Я закончил. Закрываю книгу и ставлю ее на место. Немного погодя спрашиваю у Фаусты: — Теперь поняла, зачем мне нужно пожить одному, сосредоточиться и как следует разобраться в себе? — Нет: От такой тупости я разом теряю терпение и перехожу на крик: — Затем, что, пока я живу с тобой и мы каждый день, а то и дважды в день занимаемся любовью, я благополучно остаюсь прежним узколобиком. И никакой тебе сублимации. Поняла? Узколобиком, то бишь бедолагой, недоумком, бездарем, малахольным страдальцем с огромным, могучим пенисом и крохотными, слабосильными мозгами. Вот зачем! Узколобик: именно такие-то и устраивают всех этих Протги — с ними никаких забот. Узколобик: добропорядочный гражданин, примерный муж, чуткий родитель, даром что психованный рогоносец и отец не своего ребенка. Узколобик! Безмозглая, покорная скотина, все жизненные притязания которой сосредоточены ниже пояса. Грубая тварь, домогающаяся исключительно вот этой штуковины. — Обуреваемый яростью и одновременно желанием, я протягиваю руку, развязываю поясок халат, заголяю Фаустин живот и хватаю обеими руками обильную густую поросль ее подбрюшья с диким криком: — Ну что, дошло или надо еще объяснить? — Аи, мне больно! До меня дошло только то, что твой Фрейд не хочет, чтобы мы занимались любовью. А меня это и не очень беспокоит. Я только хочу, чтобы ты меня любил, чтобы вернулся ко мне и Чезарино. Да пусти же, больно ведь! — Так дошло или нет? — Дошло, дошло, что ты меня больно щиплешь, отпусти! Между прочим, ты всегда первый начинаешь заигрывать. По мне, так хоть сейчас давай поставим точку. Хочешь, поклянусь нашим Чезарино…

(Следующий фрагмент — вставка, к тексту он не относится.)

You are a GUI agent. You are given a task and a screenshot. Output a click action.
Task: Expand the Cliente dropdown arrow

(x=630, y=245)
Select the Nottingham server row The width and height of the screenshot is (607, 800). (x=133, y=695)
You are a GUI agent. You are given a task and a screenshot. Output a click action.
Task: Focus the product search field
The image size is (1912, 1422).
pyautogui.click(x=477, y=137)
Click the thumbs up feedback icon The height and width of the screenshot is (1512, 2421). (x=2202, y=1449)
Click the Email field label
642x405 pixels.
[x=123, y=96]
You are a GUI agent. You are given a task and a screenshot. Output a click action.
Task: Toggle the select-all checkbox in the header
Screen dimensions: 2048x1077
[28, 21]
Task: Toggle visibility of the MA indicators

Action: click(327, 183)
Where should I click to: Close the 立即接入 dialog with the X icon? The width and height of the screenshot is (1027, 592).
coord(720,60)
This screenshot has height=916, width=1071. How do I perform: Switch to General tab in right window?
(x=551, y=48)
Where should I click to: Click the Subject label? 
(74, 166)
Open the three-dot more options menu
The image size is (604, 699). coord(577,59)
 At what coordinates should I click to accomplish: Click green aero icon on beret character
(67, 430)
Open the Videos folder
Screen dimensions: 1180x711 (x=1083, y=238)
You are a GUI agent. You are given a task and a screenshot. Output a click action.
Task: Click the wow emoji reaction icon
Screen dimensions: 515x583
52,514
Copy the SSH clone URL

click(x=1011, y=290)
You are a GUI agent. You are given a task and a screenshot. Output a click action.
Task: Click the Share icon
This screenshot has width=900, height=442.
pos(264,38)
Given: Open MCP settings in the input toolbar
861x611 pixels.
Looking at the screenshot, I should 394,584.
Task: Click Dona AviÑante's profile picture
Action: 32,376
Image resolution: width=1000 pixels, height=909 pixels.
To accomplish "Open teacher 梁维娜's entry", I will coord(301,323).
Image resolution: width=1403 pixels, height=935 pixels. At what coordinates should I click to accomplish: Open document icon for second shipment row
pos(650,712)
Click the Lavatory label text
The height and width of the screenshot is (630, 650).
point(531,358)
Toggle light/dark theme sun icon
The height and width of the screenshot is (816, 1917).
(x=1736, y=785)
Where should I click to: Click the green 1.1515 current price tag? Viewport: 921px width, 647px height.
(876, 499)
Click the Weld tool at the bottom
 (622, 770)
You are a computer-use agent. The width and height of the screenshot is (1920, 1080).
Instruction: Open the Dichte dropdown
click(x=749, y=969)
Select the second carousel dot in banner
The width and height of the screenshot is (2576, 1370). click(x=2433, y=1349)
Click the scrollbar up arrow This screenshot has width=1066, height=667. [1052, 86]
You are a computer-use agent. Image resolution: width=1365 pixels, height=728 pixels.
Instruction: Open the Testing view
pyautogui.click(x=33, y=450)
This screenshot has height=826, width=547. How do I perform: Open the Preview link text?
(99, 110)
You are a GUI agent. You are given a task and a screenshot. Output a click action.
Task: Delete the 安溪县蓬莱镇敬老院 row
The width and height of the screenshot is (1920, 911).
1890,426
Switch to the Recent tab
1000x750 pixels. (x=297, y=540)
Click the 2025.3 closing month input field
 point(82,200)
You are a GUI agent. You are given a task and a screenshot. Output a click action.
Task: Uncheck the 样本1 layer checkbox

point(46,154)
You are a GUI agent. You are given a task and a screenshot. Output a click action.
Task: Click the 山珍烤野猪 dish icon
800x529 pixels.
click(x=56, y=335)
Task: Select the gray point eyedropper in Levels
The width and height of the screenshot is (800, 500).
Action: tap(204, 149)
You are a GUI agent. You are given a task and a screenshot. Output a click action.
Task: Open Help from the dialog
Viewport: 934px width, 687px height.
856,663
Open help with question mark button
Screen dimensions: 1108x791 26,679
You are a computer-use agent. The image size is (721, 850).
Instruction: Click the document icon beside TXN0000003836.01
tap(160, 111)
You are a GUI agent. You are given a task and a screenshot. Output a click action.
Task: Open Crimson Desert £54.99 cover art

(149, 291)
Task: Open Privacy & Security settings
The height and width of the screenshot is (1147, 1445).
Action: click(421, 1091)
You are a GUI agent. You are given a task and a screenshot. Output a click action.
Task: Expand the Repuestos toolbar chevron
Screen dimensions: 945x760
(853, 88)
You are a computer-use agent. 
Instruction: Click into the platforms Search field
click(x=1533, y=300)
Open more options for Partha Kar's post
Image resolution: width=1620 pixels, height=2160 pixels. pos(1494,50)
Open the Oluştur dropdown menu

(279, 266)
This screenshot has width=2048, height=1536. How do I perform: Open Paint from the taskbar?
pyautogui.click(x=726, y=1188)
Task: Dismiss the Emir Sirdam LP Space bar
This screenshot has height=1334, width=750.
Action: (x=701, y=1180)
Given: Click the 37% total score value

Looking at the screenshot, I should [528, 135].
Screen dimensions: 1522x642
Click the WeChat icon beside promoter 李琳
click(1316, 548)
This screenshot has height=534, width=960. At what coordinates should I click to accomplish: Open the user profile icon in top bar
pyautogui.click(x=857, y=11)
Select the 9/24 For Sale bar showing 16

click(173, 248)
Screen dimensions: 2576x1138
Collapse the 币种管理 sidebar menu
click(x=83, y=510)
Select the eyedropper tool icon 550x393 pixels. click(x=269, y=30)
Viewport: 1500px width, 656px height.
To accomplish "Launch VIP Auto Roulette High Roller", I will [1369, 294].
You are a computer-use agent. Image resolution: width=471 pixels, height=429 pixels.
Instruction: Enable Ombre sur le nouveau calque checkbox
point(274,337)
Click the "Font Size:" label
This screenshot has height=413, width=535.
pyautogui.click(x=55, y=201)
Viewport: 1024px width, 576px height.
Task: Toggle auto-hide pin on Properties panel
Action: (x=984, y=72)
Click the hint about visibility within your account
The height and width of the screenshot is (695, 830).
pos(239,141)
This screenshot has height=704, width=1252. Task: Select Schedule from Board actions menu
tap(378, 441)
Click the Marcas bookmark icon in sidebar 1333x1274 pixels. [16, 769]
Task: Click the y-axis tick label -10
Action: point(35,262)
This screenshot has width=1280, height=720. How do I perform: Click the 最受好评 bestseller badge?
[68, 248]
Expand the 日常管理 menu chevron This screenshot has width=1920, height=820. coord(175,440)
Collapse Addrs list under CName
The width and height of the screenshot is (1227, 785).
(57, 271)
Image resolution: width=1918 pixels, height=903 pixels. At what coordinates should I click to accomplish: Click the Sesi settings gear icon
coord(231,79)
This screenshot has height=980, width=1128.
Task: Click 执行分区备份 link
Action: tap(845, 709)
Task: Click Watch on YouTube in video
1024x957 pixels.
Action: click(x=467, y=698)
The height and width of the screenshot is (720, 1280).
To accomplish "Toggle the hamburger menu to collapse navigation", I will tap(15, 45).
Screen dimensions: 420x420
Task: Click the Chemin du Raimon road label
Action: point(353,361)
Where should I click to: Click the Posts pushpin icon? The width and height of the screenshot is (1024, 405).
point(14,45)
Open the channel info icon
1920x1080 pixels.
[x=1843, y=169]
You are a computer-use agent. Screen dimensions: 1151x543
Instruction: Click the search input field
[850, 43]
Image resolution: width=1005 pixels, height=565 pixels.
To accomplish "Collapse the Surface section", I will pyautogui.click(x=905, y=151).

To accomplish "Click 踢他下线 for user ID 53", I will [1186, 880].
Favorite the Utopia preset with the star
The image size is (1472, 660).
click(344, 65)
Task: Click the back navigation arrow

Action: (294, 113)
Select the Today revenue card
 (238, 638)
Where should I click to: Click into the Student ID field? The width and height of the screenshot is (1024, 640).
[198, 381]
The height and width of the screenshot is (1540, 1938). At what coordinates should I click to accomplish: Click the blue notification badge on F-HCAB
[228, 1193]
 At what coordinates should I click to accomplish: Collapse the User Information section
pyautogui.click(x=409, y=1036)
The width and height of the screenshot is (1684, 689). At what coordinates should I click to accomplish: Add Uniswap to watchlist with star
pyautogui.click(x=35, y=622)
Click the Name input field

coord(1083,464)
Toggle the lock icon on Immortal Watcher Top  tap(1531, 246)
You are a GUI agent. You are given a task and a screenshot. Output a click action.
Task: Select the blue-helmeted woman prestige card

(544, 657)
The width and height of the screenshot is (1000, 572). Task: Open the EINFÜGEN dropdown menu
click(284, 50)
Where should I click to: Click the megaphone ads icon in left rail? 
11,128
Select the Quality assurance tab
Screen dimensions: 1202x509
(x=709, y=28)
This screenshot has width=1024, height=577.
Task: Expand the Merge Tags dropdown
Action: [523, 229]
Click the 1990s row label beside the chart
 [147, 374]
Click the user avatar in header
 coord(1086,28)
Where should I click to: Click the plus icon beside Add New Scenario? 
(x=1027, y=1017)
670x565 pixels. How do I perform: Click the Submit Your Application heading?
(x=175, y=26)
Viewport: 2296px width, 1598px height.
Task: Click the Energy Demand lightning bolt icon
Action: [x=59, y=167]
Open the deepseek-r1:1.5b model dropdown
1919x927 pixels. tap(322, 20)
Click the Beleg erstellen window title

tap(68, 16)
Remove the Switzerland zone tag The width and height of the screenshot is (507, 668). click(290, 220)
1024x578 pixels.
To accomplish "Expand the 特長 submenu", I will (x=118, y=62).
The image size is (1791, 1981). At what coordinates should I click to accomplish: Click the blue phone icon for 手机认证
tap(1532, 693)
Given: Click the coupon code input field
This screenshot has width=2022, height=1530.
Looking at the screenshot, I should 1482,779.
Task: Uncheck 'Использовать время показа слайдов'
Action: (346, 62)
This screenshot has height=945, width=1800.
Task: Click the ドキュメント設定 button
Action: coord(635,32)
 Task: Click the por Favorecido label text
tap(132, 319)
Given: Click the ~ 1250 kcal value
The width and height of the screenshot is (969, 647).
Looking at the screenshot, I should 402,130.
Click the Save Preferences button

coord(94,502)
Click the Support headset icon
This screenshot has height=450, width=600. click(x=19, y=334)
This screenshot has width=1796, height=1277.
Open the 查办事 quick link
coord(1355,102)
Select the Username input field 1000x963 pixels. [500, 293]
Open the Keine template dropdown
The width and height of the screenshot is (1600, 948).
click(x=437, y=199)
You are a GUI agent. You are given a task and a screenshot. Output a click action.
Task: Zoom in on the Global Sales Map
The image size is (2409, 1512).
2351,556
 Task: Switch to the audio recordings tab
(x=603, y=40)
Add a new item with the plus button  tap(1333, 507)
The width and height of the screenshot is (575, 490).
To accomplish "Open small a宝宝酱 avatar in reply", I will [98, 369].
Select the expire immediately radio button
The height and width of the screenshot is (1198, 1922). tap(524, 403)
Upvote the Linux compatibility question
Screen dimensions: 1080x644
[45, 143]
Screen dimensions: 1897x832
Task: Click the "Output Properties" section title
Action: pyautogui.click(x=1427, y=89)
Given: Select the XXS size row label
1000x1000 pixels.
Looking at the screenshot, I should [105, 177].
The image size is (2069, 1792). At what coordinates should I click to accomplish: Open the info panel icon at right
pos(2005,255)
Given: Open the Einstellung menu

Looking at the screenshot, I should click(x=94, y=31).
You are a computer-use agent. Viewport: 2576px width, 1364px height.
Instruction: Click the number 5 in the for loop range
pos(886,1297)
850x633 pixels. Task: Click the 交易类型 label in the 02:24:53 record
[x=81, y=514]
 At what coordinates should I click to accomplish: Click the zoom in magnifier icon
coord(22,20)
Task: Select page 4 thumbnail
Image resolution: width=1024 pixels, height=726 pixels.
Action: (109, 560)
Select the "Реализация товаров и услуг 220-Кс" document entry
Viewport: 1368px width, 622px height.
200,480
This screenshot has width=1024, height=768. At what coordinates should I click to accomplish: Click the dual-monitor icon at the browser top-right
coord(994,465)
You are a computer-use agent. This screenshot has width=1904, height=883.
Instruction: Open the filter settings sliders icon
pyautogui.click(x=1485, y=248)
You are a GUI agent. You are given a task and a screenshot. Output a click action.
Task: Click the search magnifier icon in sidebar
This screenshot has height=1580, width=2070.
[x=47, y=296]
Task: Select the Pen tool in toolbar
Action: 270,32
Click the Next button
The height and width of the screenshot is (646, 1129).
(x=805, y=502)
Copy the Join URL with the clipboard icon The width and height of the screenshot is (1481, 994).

— Оставь в покое Чезарино! Лучше скажи: поняла ты или не поняла? И что ты поняла.
— Поняла, что сейчас ты хочешь заняться любовью, вот что я поняла. Да не тяни так, очень больно. Пойдем, пойдем туда.
Сказав это, она делает обычный для таких случаев жест: вместо того чтобы взять меня за руку, она хватает „его“, поворачивается ко мне спиной и направляется к двери, ведя меня за собой, точно осла на уздечке.
Как быть? Собираю воедино всю свою волю, мысленно взываю к моему святому покровителю, благочестивому Сигизмунду Фрейду, и, едва мы переступаем порог спальни, роняю: — Хорошо, займемся любовью. Но сначала ты изобразишь „телку“.